SHORT TASK:
Repeat the items below word for word, starting at the line containing "Open the NZD currency selector" and ending at the last of the items, both ends included. Omit the pictures from your answer.
=== DATA ROWS ===
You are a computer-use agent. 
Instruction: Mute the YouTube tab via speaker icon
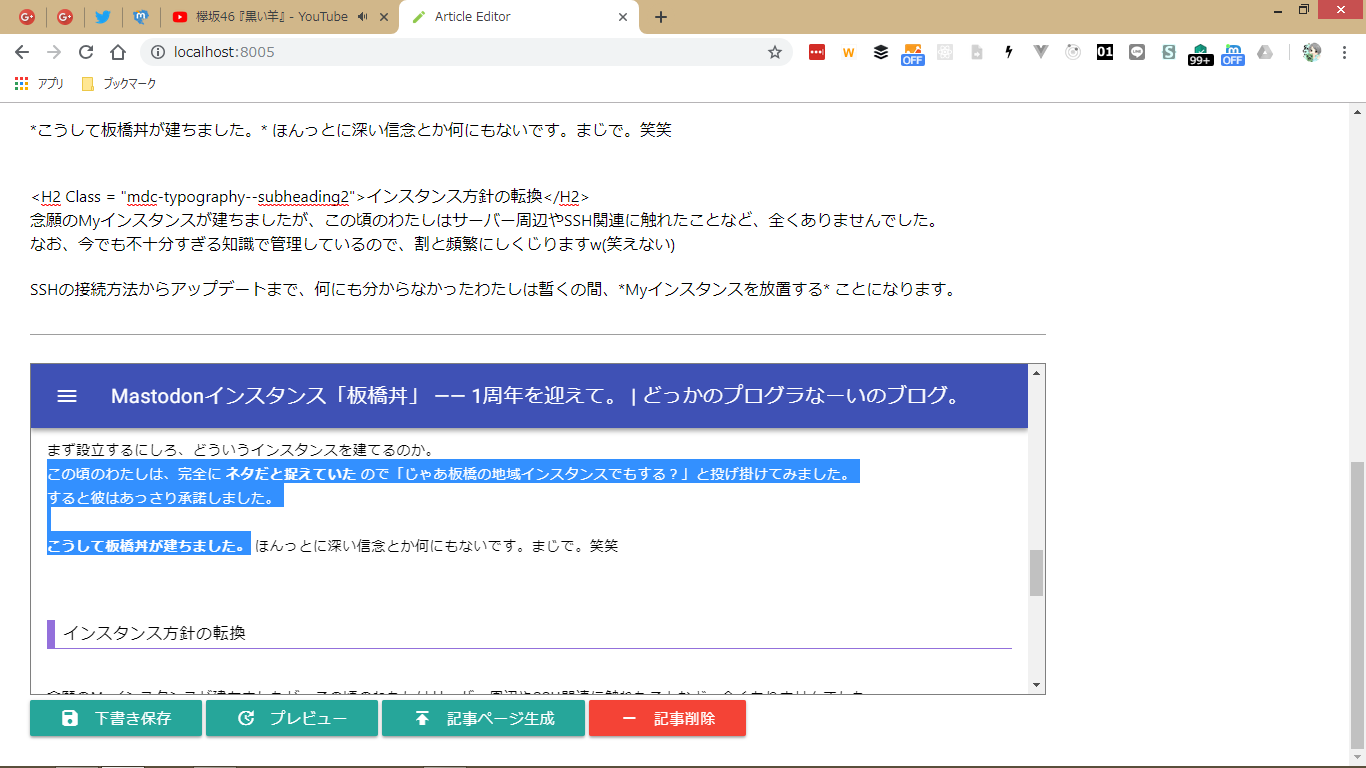tap(361, 17)
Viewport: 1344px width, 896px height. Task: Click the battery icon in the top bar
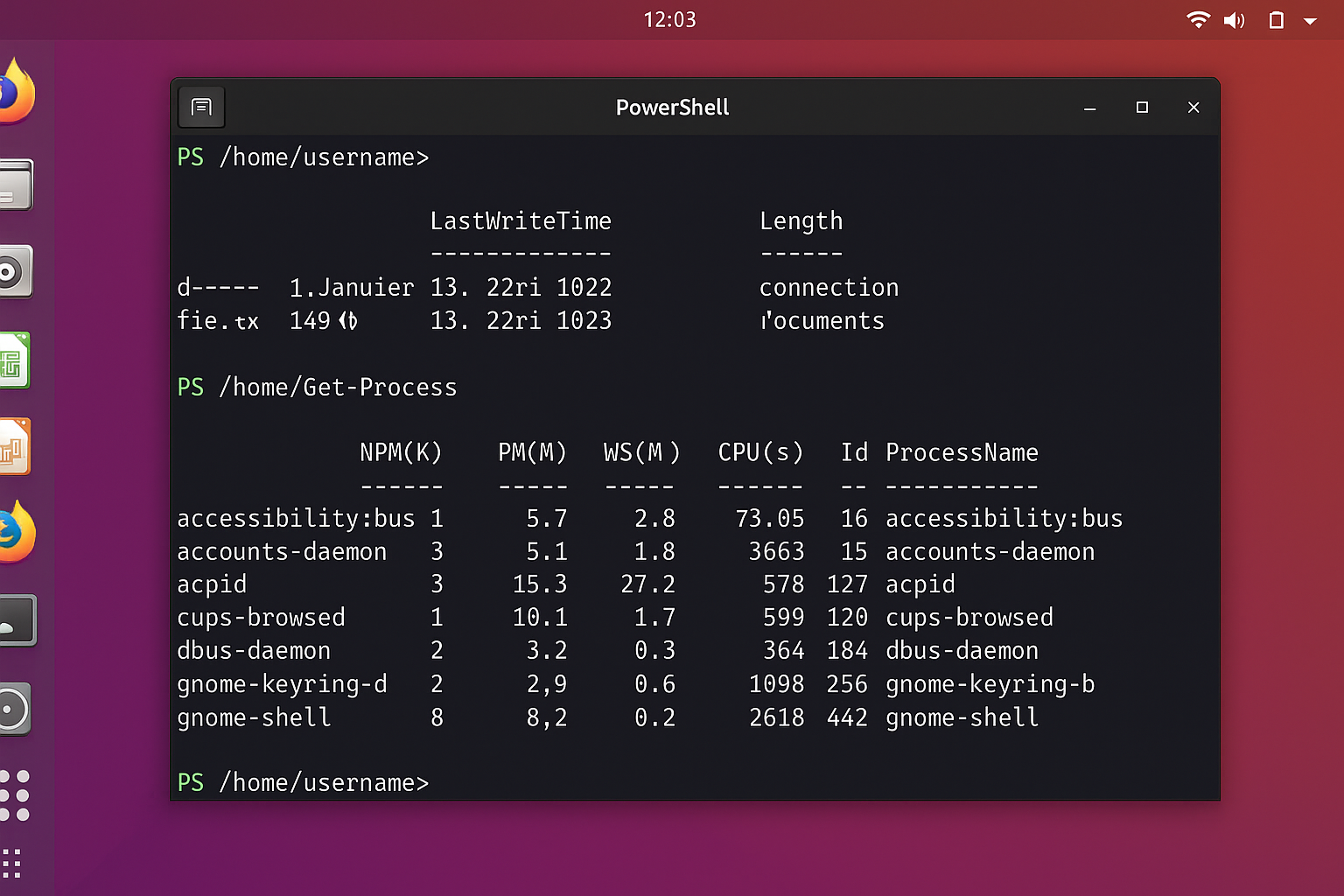(x=1276, y=20)
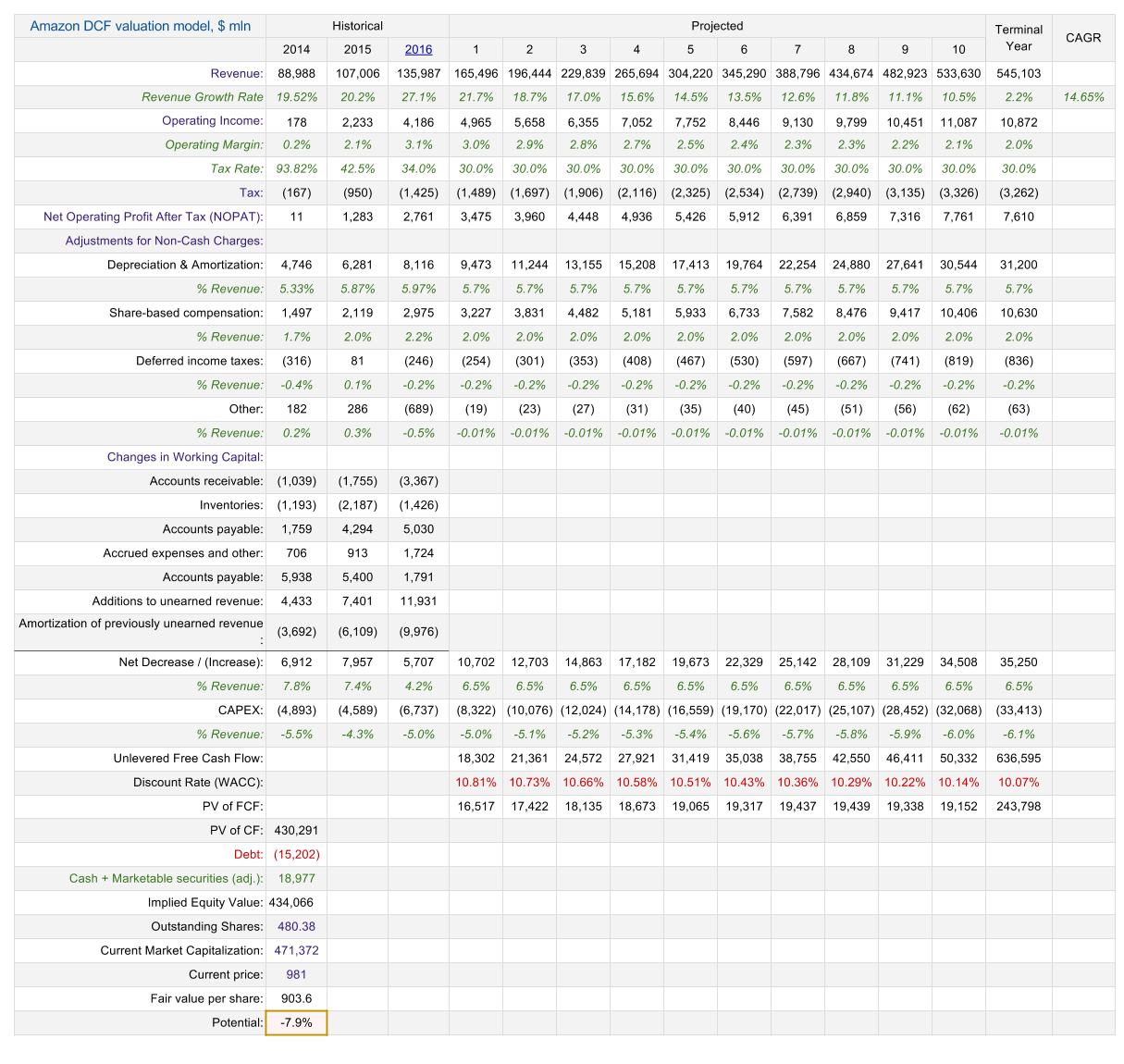Click the Amazon DCF valuation model title
This screenshot has height=1064, width=1124.
[x=141, y=26]

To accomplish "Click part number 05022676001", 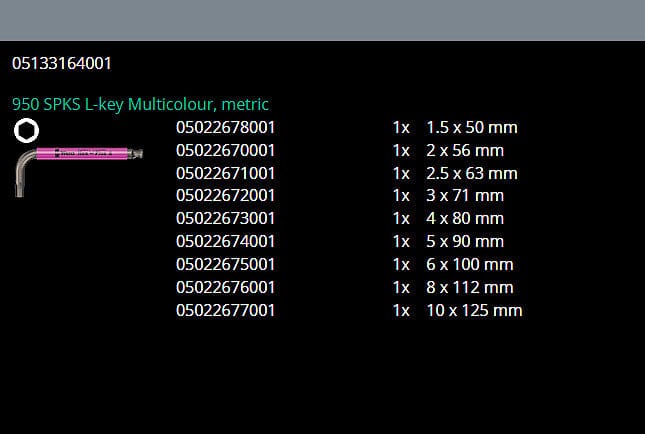I will pyautogui.click(x=225, y=288).
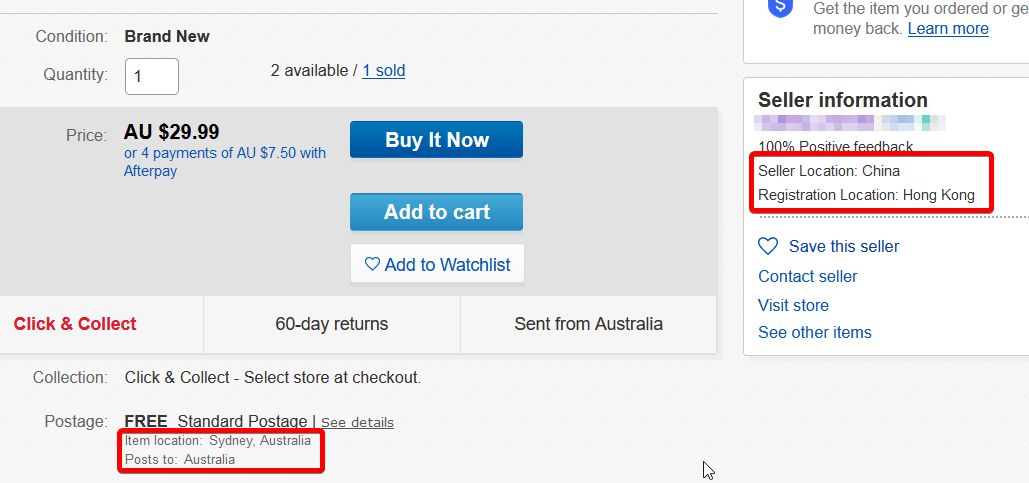Click the blurred seller name
Viewport: 1029px width, 483px height.
[x=850, y=123]
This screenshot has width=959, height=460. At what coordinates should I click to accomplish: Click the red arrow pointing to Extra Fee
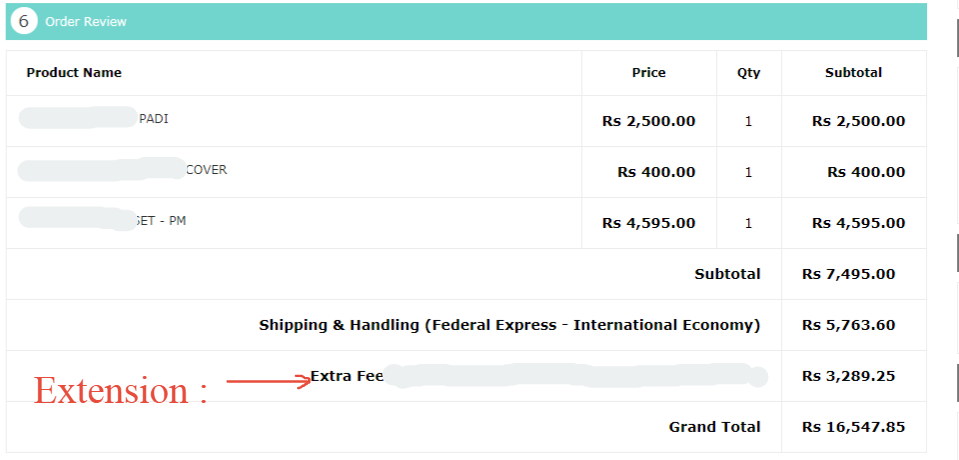(x=269, y=380)
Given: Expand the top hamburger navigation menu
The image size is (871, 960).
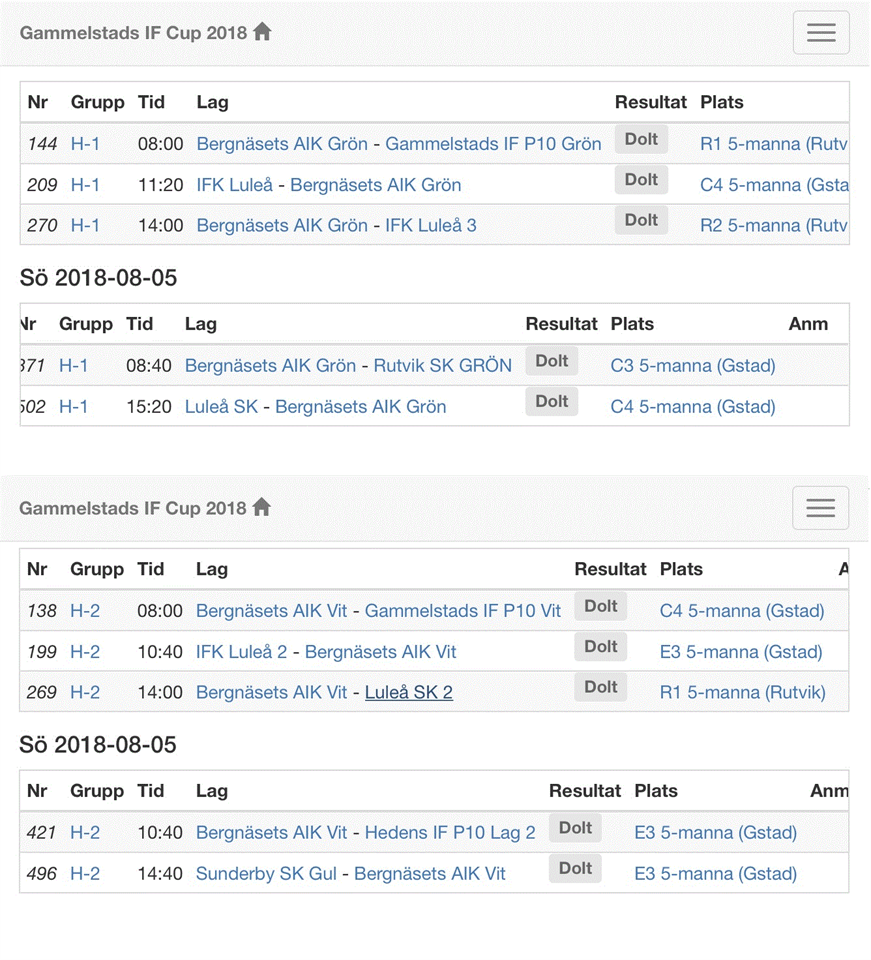Looking at the screenshot, I should pos(821,33).
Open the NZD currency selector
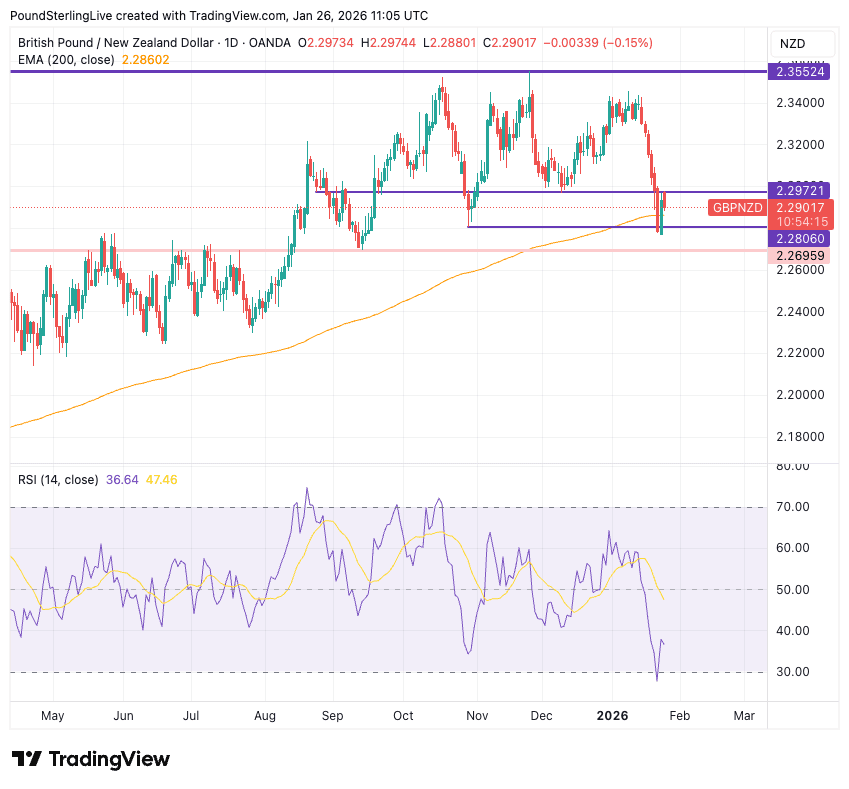Screen dimensions: 849x789 [x=792, y=43]
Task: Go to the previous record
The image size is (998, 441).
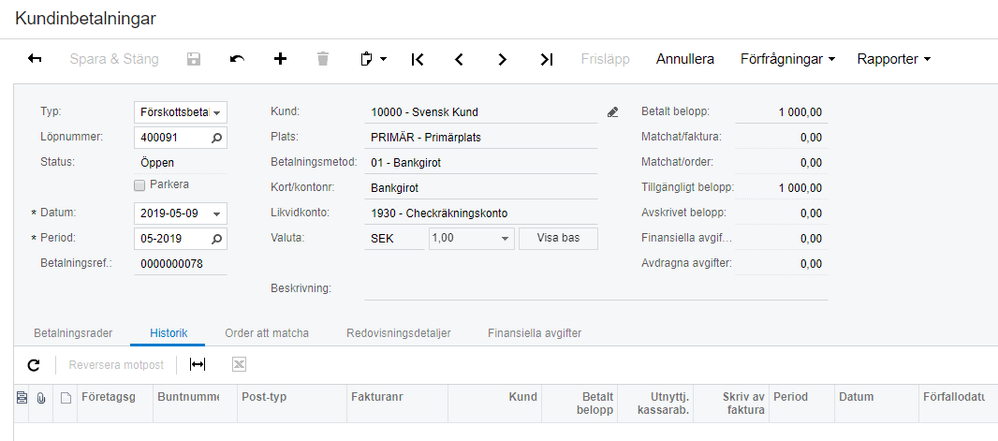Action: pyautogui.click(x=459, y=59)
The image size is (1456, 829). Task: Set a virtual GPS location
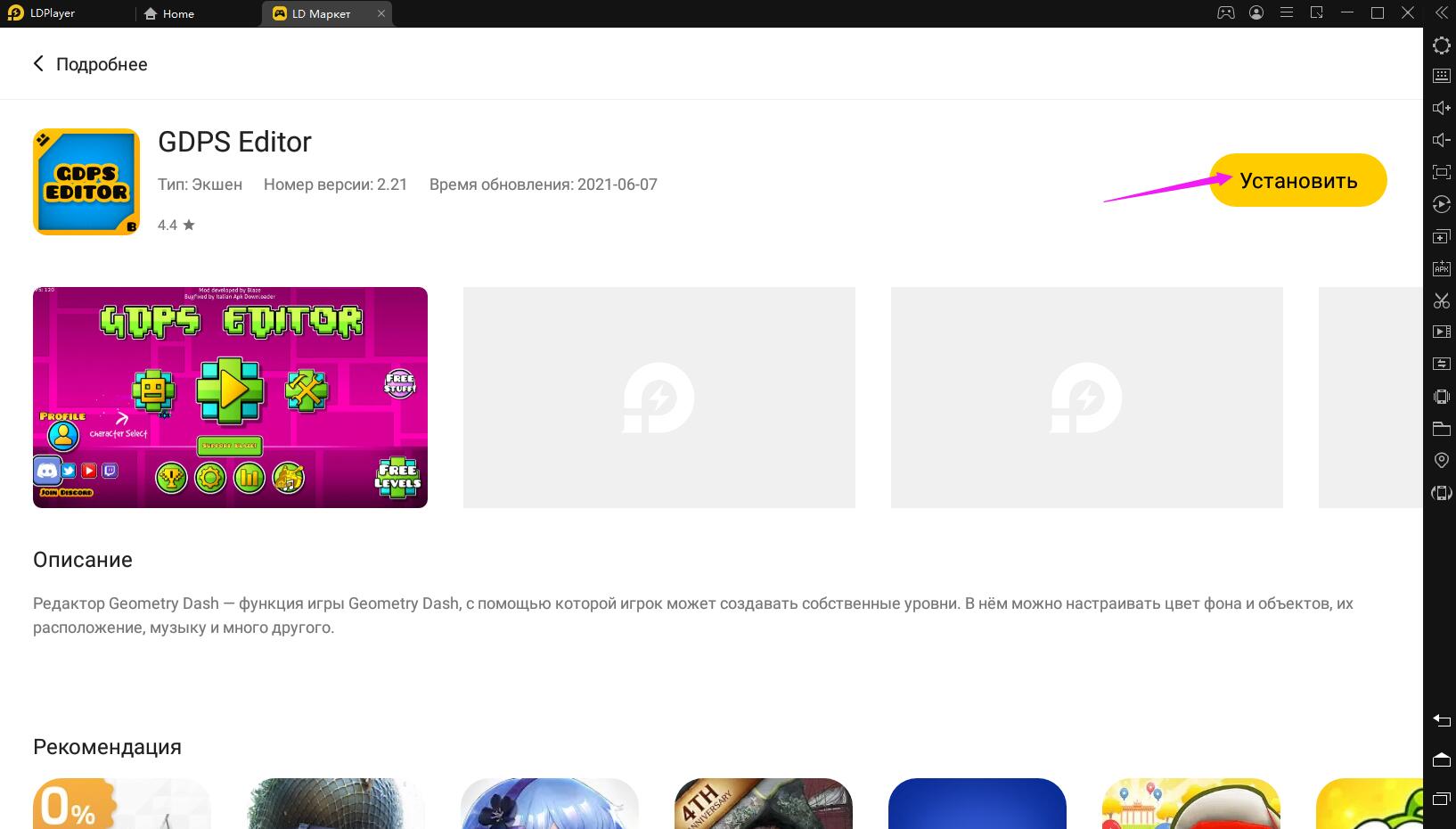(1441, 460)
===
FINAL RESULT:
Open the NZD currency selector
Screen dimensions: 849x789 [x=792, y=43]
Task: Go to the previous record
The image size is (998, 441).
Action: pyautogui.click(x=459, y=59)
The image size is (1456, 829). Task: Set a virtual GPS location
(1441, 460)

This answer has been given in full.